[Entries for locating words and elements]
=-=-=

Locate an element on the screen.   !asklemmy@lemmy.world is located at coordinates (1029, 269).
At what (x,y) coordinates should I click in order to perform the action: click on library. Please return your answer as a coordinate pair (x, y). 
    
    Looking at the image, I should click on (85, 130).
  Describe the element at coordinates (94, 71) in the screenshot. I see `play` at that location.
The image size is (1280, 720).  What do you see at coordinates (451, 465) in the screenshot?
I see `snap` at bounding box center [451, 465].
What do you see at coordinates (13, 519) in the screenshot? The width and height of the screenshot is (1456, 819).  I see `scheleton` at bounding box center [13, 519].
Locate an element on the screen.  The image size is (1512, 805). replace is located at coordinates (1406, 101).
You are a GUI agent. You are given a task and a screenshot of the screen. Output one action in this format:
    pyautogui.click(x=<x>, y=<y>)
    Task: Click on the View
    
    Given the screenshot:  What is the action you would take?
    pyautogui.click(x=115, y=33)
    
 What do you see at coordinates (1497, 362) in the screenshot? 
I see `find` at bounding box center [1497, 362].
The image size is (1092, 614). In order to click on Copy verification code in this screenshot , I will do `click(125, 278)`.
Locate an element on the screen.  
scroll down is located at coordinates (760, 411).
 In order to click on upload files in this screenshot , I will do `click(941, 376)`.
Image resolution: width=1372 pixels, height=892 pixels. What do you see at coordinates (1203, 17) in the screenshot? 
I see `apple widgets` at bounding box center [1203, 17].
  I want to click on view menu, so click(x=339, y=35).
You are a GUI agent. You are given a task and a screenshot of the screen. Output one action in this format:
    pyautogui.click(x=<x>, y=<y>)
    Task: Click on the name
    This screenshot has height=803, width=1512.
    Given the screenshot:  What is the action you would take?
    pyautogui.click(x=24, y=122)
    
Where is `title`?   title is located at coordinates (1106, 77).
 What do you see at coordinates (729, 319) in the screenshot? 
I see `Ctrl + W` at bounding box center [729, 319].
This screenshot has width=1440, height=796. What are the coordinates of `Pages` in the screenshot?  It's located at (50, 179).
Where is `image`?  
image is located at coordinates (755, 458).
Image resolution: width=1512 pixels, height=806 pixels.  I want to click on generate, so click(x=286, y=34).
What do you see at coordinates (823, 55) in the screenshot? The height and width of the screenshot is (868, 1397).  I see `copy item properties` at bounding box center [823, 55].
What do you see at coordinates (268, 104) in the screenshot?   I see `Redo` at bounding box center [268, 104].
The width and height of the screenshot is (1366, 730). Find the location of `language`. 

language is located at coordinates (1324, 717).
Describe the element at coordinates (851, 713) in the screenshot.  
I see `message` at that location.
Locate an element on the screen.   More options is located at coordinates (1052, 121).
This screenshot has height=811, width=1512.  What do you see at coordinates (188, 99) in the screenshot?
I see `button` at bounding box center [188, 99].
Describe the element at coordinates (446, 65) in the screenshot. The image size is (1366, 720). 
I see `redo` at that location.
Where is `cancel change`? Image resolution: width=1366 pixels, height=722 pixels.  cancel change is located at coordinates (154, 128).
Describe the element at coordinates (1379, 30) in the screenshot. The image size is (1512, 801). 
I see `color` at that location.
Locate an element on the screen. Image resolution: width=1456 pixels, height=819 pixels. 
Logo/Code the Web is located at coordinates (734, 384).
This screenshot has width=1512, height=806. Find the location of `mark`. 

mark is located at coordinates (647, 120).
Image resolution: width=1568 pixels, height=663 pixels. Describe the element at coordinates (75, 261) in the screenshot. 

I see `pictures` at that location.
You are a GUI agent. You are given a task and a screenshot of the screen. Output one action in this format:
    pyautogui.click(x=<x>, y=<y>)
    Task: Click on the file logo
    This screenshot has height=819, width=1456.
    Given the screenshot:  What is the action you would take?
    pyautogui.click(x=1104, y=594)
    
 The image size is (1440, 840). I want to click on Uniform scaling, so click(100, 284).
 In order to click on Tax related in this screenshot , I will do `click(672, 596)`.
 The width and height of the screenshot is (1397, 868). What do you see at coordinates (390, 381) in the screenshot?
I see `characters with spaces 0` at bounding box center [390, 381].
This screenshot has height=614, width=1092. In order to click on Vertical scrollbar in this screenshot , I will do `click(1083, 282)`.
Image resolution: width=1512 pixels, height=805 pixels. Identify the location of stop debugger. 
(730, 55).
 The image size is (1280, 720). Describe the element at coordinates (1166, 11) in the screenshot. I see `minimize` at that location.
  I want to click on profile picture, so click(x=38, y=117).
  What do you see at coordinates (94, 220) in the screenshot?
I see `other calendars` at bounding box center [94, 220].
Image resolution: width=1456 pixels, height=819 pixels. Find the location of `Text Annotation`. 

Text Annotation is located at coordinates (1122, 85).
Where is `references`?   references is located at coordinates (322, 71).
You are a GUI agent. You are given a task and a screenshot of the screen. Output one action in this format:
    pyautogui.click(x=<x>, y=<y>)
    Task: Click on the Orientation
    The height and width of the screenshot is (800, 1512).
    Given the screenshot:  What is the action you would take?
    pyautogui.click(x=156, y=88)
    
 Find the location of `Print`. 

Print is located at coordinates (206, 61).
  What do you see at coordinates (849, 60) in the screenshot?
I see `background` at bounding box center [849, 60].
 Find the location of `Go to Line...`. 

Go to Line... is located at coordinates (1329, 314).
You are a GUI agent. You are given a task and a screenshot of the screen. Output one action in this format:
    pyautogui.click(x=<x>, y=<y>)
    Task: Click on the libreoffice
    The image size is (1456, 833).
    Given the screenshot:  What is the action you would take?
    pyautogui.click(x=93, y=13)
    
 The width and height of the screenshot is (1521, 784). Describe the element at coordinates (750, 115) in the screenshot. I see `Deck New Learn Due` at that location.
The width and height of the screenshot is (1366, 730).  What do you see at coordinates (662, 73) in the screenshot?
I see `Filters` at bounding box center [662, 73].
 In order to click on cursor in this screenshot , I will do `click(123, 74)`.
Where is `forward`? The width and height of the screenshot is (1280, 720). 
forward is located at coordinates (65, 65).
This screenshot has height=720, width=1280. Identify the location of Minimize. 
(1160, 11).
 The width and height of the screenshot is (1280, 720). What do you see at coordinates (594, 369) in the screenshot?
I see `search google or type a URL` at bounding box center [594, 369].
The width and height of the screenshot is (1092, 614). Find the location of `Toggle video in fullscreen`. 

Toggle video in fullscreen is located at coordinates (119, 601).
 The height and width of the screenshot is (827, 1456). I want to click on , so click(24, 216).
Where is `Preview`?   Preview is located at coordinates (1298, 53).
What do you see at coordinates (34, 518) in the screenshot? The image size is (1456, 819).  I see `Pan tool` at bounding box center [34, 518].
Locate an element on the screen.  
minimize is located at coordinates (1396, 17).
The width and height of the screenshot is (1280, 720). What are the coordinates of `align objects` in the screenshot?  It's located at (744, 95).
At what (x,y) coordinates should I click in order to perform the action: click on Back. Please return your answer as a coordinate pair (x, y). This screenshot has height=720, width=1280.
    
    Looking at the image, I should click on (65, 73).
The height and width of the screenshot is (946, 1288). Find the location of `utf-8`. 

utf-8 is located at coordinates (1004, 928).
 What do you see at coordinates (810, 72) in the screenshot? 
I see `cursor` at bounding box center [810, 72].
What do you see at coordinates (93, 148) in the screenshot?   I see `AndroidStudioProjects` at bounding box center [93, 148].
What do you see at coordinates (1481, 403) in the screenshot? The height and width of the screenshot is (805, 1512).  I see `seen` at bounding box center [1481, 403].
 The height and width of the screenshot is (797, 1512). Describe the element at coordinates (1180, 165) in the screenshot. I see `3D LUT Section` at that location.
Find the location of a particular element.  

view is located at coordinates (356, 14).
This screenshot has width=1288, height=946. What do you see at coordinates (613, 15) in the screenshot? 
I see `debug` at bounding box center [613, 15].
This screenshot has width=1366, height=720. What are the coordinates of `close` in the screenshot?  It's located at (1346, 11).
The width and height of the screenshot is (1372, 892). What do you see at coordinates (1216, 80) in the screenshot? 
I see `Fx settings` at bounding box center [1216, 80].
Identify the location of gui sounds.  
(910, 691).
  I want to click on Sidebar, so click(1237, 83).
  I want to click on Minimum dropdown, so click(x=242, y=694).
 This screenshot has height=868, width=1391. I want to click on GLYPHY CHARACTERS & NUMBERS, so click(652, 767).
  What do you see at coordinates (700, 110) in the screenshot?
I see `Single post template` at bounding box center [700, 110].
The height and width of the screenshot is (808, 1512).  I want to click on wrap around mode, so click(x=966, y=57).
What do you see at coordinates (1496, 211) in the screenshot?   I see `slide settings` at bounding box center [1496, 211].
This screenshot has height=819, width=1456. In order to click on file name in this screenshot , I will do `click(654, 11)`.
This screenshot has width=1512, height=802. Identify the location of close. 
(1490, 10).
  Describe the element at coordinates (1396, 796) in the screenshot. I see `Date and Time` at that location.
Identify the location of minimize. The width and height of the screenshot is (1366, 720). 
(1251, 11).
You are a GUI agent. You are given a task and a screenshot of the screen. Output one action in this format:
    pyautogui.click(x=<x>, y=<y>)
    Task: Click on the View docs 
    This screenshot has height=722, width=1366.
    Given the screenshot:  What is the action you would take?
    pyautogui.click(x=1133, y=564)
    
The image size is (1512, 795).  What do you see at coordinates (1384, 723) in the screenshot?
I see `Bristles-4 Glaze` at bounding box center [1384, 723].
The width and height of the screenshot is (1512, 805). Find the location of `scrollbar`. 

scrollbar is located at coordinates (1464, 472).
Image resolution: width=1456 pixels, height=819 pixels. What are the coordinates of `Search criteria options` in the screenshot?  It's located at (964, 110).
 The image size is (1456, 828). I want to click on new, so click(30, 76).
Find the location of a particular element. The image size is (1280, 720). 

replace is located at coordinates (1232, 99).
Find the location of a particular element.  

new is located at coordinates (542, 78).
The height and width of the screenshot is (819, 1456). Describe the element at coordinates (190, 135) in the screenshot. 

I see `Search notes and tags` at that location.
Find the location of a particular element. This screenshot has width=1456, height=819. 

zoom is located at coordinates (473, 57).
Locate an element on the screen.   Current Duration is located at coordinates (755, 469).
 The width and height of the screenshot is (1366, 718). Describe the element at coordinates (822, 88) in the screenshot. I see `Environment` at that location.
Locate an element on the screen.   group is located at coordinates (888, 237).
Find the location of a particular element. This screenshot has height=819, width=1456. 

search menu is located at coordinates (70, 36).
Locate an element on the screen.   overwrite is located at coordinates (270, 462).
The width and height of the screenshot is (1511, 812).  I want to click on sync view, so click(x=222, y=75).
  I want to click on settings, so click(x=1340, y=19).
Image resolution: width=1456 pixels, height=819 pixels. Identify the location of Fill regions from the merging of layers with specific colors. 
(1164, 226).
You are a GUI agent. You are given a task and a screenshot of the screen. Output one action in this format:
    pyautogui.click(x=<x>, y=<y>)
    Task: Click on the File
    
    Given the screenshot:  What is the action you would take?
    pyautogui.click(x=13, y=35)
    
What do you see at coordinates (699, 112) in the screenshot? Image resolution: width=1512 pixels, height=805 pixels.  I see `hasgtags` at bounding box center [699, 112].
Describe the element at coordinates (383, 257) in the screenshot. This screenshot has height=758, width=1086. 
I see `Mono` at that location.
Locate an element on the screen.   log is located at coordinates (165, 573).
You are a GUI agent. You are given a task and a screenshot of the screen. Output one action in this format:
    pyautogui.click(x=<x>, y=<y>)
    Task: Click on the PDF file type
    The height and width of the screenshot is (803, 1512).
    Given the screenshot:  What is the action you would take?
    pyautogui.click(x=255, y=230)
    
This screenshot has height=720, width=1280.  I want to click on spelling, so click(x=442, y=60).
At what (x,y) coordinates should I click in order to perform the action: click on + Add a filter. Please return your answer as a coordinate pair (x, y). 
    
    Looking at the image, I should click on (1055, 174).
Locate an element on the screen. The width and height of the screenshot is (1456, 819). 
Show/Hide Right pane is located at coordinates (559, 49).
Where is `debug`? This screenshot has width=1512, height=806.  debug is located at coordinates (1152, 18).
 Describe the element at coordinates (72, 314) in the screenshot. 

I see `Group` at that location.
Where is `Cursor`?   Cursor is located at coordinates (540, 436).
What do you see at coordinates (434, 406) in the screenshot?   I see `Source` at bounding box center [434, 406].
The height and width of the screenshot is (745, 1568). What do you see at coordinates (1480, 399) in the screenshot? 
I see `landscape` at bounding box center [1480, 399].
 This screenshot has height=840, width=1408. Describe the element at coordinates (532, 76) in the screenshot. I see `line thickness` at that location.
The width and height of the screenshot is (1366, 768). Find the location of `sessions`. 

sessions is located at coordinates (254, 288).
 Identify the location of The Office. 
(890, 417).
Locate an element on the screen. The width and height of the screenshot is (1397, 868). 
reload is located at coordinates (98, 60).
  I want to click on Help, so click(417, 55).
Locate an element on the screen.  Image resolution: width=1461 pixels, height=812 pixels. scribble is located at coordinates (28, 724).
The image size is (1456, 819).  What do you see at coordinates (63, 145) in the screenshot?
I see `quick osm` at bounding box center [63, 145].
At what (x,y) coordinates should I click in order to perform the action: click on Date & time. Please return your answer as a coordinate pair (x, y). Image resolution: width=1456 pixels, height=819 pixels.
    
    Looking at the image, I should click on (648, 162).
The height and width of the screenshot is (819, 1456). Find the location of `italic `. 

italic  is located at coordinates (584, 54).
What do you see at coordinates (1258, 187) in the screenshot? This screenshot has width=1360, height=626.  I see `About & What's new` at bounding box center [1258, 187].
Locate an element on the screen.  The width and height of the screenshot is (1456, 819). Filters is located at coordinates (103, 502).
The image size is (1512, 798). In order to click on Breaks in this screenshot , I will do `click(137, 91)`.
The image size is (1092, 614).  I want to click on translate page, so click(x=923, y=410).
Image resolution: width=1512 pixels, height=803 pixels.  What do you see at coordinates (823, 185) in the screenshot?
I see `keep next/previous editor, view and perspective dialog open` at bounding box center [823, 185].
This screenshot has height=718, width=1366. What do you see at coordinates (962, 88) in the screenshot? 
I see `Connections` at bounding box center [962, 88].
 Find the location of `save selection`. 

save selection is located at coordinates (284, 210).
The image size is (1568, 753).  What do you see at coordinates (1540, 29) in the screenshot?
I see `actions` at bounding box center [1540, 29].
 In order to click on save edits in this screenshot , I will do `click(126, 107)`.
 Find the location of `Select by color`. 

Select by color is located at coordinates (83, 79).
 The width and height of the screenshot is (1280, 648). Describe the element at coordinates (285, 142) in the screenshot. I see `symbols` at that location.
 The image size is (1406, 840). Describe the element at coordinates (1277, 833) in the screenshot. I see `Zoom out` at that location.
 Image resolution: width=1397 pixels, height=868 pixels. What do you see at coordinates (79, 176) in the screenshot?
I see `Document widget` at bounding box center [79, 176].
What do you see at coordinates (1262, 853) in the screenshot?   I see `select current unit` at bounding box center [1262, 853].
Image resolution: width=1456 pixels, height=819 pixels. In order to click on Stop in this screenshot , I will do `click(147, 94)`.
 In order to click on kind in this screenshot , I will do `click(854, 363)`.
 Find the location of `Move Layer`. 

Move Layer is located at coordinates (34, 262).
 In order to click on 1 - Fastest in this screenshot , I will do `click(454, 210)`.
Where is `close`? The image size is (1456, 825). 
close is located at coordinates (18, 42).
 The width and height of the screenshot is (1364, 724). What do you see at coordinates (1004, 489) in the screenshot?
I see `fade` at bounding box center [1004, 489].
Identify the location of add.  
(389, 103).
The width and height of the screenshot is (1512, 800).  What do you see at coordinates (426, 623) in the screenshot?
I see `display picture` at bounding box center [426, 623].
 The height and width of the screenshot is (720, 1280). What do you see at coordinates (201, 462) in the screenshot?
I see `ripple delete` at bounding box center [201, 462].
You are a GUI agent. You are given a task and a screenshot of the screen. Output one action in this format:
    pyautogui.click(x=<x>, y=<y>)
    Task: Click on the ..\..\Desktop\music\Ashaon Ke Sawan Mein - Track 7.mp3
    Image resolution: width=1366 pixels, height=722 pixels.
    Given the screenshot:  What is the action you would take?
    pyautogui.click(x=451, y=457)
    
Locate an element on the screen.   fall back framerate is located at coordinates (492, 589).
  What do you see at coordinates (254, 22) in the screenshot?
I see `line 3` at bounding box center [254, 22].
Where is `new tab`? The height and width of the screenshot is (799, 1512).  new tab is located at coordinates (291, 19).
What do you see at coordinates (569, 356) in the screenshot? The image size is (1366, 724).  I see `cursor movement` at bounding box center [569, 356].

=-=-=

Written task → Edit the part of the listing that opens with the line containing "The image size is (1092, 614). In" and closes with the line containing "image is located at coordinates (755, 458)." so that "upload files" becomes "download files", leaving everything else unchanged. Return only those lines.

Answer →
The image size is (1092, 614). In order to click on Copy verification code in this screenshot , I will do `click(125, 278)`.
Locate an element on the screen.  
scroll down is located at coordinates (760, 411).
 In order to click on download files in this screenshot , I will do `click(941, 376)`.
Image resolution: width=1372 pixels, height=892 pixels. What do you see at coordinates (1203, 17) in the screenshot? 
I see `apple widgets` at bounding box center [1203, 17].
  I want to click on view menu, so click(x=339, y=35).
You are a GUI agent. You are given a task and a screenshot of the screen. Output one action in this format:
    pyautogui.click(x=<x>, y=<y>)
    Task: Click on the name
    This screenshot has height=803, width=1512.
    Given the screenshot:  What is the action you would take?
    pyautogui.click(x=24, y=122)
    
Where is `title`?   title is located at coordinates (1106, 77).
 What do you see at coordinates (729, 319) in the screenshot? 
I see `Ctrl + W` at bounding box center [729, 319].
This screenshot has width=1440, height=796. What are the coordinates of `Pages` in the screenshot?  It's located at (50, 179).
Where is `image`?  
image is located at coordinates (755, 458).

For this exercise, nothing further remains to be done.